Today as we continue our adventures in Paris, we visited two memorials. The first is the memorial to the deported people of France in occupied France, and the second is the Memorial to the Shoah. Unfortunately, we were unable to go inside the Deportation Memorial because it has been flooded by Seine River. I can however tell you that we talked about the collaboration of the Vichy Regime in the deportation of thousands of men, women, and children (especially Jews) to concentration camps, many of whom would not survive. The Garden above the memorial is simple yet dissatisfying in acknowledging the complicity of the French people during this time. The Nazis did not ask for any Jews under age 18 to be deported; however, the French willingly sent what we now know to be about 13,000 children under age 18 to the concentration camps. This memorial spoke to the importance of remembering the complicity of many parts of Europe during World War II that allowed the Holocaust to progress to the extremes that it did. The memorial itself sits behind Notre Dame which is a popular tourist site. This placement (directly behind Notre Dame) is important as is the language in the lack of accountability of the French to claim responsibility for their own complicity in the actions that led to the deaths of millions of people as well as the scars collectively France still caries as a nation over their own contradiction in belief of a universal citizenship where all are treated equally (idealized in the motto “Death to the Republic, Long live the Universe”) and their own willingness to comply with Nazi demands.

This leads us into the Memorial to the Shoah, where I will start by explaining the term Shoah to those who may be unfamiliar with its meaning. Shoah is the Jewish word for Holocaust or martyr, it can also be a term used for a great catastrophe. Shoah also has a biblical meaning of Destruction. Shoah as Holocaust can also mean death by fire. I believe this is important to remember when thinking of the Holocaust because people should be responsible for understanding the language of the people who are experts on what happened to Jews in concentration camps – themselves. Jewish survivors themselves are the experts on this topic.

The memorial itself has the tightest security I have thus encountered in Paris which speaks to its importance to the memory of the French people. Set in the heart of the Marais, the memorial sits in the oldest and most beautiful part of Paris. Walking to the memorial, we passed buildings that were 500-700 years old.

This building is 700 years old! This is what Paris would have looked like in 1300!!

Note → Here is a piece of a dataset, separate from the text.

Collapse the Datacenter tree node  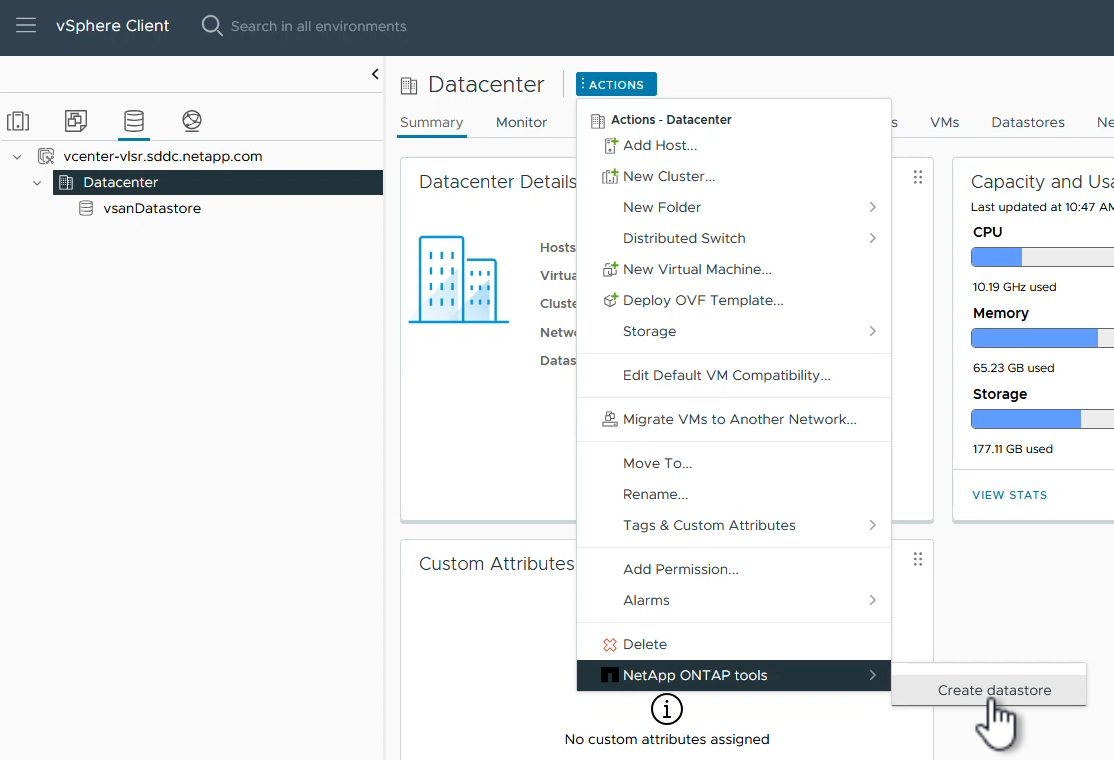pyautogui.click(x=38, y=183)
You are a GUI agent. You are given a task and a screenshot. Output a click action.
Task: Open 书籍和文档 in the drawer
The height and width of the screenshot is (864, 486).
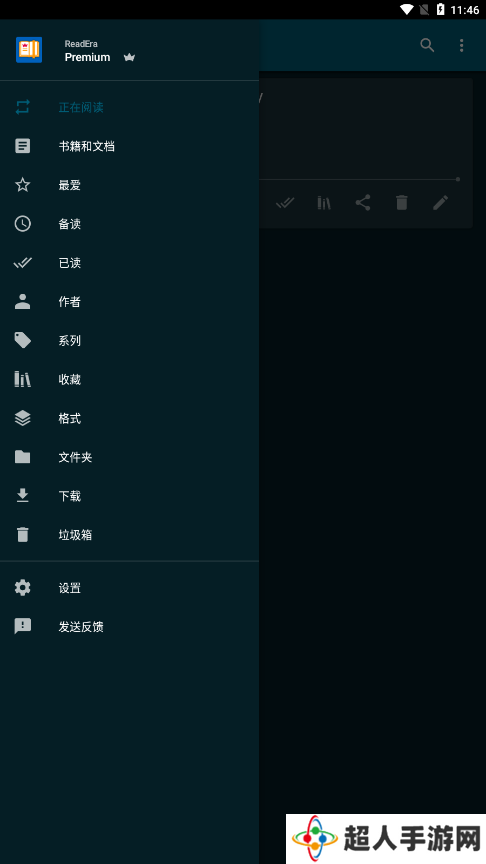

After entering you come into a courtyard with a circular memorial to the places the Jews were sent to be exterminated. As you walk down the steps from the courtyard to enter the museum and memorial, you find walls of names of those deported from 1942-45. There are walls 8-10 feet high by 20-40 feet long of name after name of Jewish person who was killed. After you enter the museum, you go down one flight of stairs and can see women who were resistance fighters and continuing forward you go down a few steps and you can see the memorial to the murdered Jews. The final resting place for the ashes of Jewish people in a black granite and marble room with a large black marble Star of David in the center above is glass circles in the shape of the Star of David as well, which provides a soft light over the marble memorial. As you approach, you can hear every footfall, every swish of the fabric of your pants, every intake and exhale of breath and you know you are in a sacred place to be revered. The room is quiet and reverence hangs in the air. You almost get the feeling that dust even wouldn’t dare to settle here. Because of the impossibility of identifying millions of peoples’ ashes, they were buried there in soil brought from Israel on February 24, 1957. I apologize for the deep descriptions, but I feel that photos of this place are inappropriate to the justice of the individuals who died under Nazi persecution, not that a photograph could ever do this place justice. Upstairs from the memorial on the 2nd through 4th floors are artifacts and information about victims of the

Packs from the red cross given to survivors with blankets, food, etc.
Nazi records on French Jewish populations

Holocaust. It was interesting to think about the people who survived the Holocaust and to know that not everyone received reparations and that many people were displaced and moved through displaced persons’ camps which in some cases were just as bad for these survivors as the concentration camps themselves. There unfortunately was not enough time to look at everything in the collection, but what I did see was fascinating. There was even a section on memorializing the Shoah as to prevent history from repeating itself. This was a horrific period of history and if we as a society and generation refuse to memorialize all parts and pieces of it, we are doomed to repeat it because history is doomed to repeat itself. In far too many places, the holocaust is a distant memory in a time long ago and a land far away, but that time was not so long ago and land was not so far away when one can stand on the ground where victims stood and take in the sights they saw and remember that these are people too.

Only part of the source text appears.